====== Teks Bacaan ======
Farhan Siki Mendobrak Stigma Seni Jalanan
Farhan Siki anak petani Lamongan mendunia lewat seni jalanan.
Farhan Siki menyebut dirinya sebagai anak anomali keluarga petani di Lamongan, Jawa Timur ketika memilih seni jalanan untuk mewarnai kehidupannya. Ia menjamah sudut-sudut "terlarang" di tengah Kota Surabaya, Bandung, Jakarta, Yogyakarta, bahkan sampai kota mode dunia Milan, Italia, demi memuntahkan cat semprotnya menjadi seni grafiti atau mural di jalanan.
Pencapaian Farhan (51) sebagai pemenang utama penghargaan Painting of the Year 2022 UOB mendobrak stigma “street art” atau seni jalanan yang selama ini dilabeli hanya mengotori dinding-dinding kota. Pelakunya sering dicap berandal dan ilegal. Karya seninya dinilai mandek, tidak beranjak ke mana-mana.
Dari kompetisi tahunan itu, ia mendapat hadiah Rp 250 juta dan berhak residensi selama sebulan di Fukuoka Asian Art Museum, Jepang. Pada Painting of the Year 2022 UOB, ia menampilkan karya stensilan menjadi lukisan di atas kanvas yang diberi judul ”Build, Destroy, Rebuild (The Modern Sisyphus)”. Ini karya satire bagi kemanusiaan yang suka membangun, menghancurkan, dan membangun kembali sebagai kesia-siaan seperti mitologi Sisyphus dari Yunani.
Farhan bercerita, butuh energi besar setiap kali menorehkan gagasan seni di jalanan, termasuk keberanian dihujat warga atau ditangkap petugas ketertiban. Pilihan yang harus diambil yaitu mengerjakan karya dengan cepat. Untuk itu, sejak awal ia memilih media cat semprot dan teknik stensil yang menggunakan cetakan. Tinggal semprot cat dan jadi. Biasanya cetakan semprotan cat membentuk kata dengan huruf-huruf yang digayakan secara artistik.
====== Data Sumber ======
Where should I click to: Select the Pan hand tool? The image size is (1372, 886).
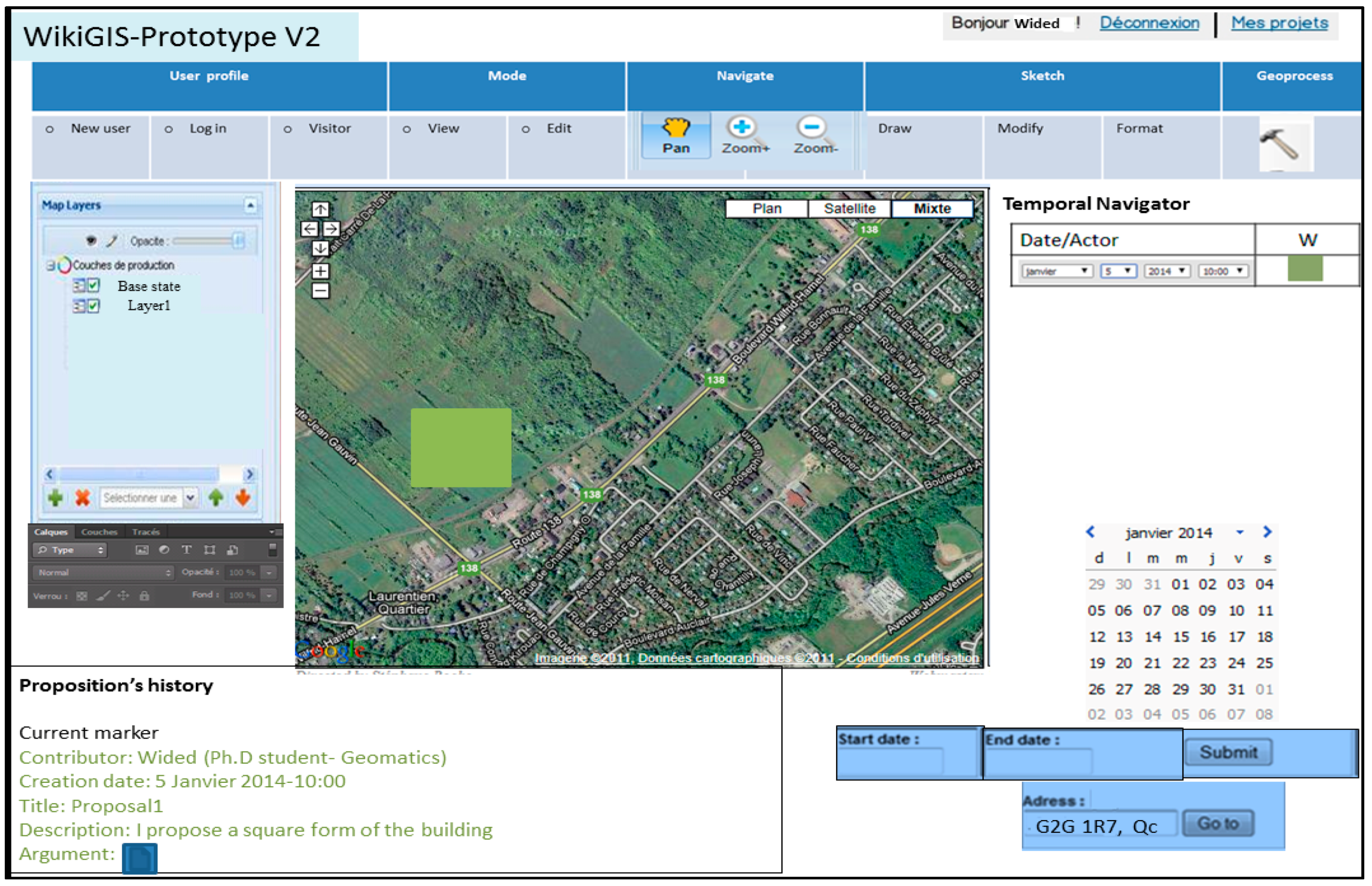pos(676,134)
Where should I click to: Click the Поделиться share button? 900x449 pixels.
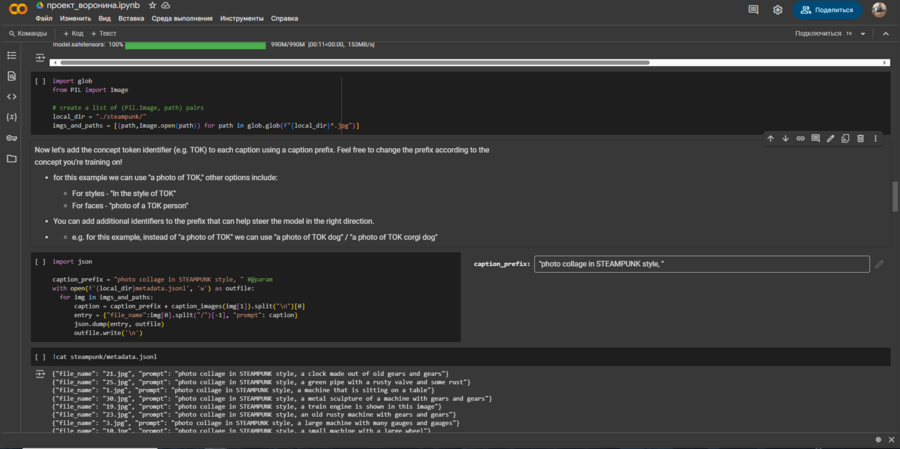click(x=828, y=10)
======
**Petunjuk Pengerjaan:**
[1] Jawab pertanyaan berikut berdasarkan teks bacaan tentang Farhan Siki.
(a) Dari keluarga apa dan dari daerah mana Farhan Siki berasal?
(b) Berapa hadiah uang yang ia terima dari Painting of the Year 2022 UOB?
(c) Media dan teknik apa yang ia pilih sejak awal untuk berkarya di jalanan?
[2] Lanjutkan teks bacaan tentang Farhan Siki setelah kalimat terakhirnya.

**Penyelesaian Soal:**
[1]
(a) Keluarga petani di Lamongan, Jawa Timur.
(b) Rp 250 juta.
(c) Cat semprot dan teknik stensil yang menggunakan cetakan.

[2]
“Energi untuk menciptakan seni di jalanan itu sangat besar, sehingga ketika diajak untuk memindahkan karya di kanvas menjadi lebih ringan,” ujar Farhan, Kamis (8/12/2022). Saat itu ia berada di Singapura untuk mempersiapkan pameran tunggal bertajuk ”Without Beginning/Without End” di Linda Gallery, 9 Desember 2022 hingga 25 Januari 2023.
Di lembar pengumuman elektronik pameran itu, Farhan disebut sebagai “The Asian Banksy” atau Banksy-nya Asia. Banksy sebutan untuk tokoh seniman grafiti asal Inggris, yang pernah menciptakan banyak grafiti ilegal sejak 1990-an di Bristol, Inggris, dan meluas hingga rumah-rumah pelelangan karya seni di Inggris dan Amerika Serikat.
Karya seni grafiti di jalanan, apalagi di ruang publik yang terlarang, biasanya menyembunyikan identitas pembuatnya. Itu karena karyanya bersifat melawan hukum.
Mengikuti geng Farhan tidak pernah menyebut dirinya sebagai seniman jalanan, tetapi label itu akhirnya melekat juga. Ia mengisahkan, beberapa waktu setelah lulus SMA Negeri 2 Lamongan pada 1991, ia sering pergi ke Surabaya. Di sana ia ikut geng Accept Society dan mulai garang menorehkan seni grafiti di jalanan di wilayah Surabaya utara sampai sekitar 1995.
Di tengah pergaulannya di Surabaya, pada 1992 ia mendaftar dan diterima kuliah di Fakultas Ilmu Budaya Universitas Jember, Jawa Timur. Di situ, ia bergabung dengan kelompok studi melukis hingga lulus pada 2000. Selama kuliah, Farhan masih menyambangi kawan-kawan Accept Society di Surabaya hingga tahun 1995. Seperti biasa, mereka nongkrong dan sesekali membuat seni jalanan di kota itu.
Selepas kuliah di Jember, Farhan mulai beralih kota. Ia menjelajahi kota Bandung, Jakarta, dan akhirnya menetap di Yogyakarta sejak lebih dari 11 tahun silam sampai sekarang. Ia juga beberapa kali berkunjung ke kota-kota penting di Eropa untuk pameran dan bergabung dengan jejaring pertemanan seni jalanan di sana. Ketika di Bandung (2000-2001), Farhan ikut membuat mural di jalanan. Setelah itu ia ke Jakarta. Ia sempat bergabung dengan komunitas Ruang Rupa pada 2001.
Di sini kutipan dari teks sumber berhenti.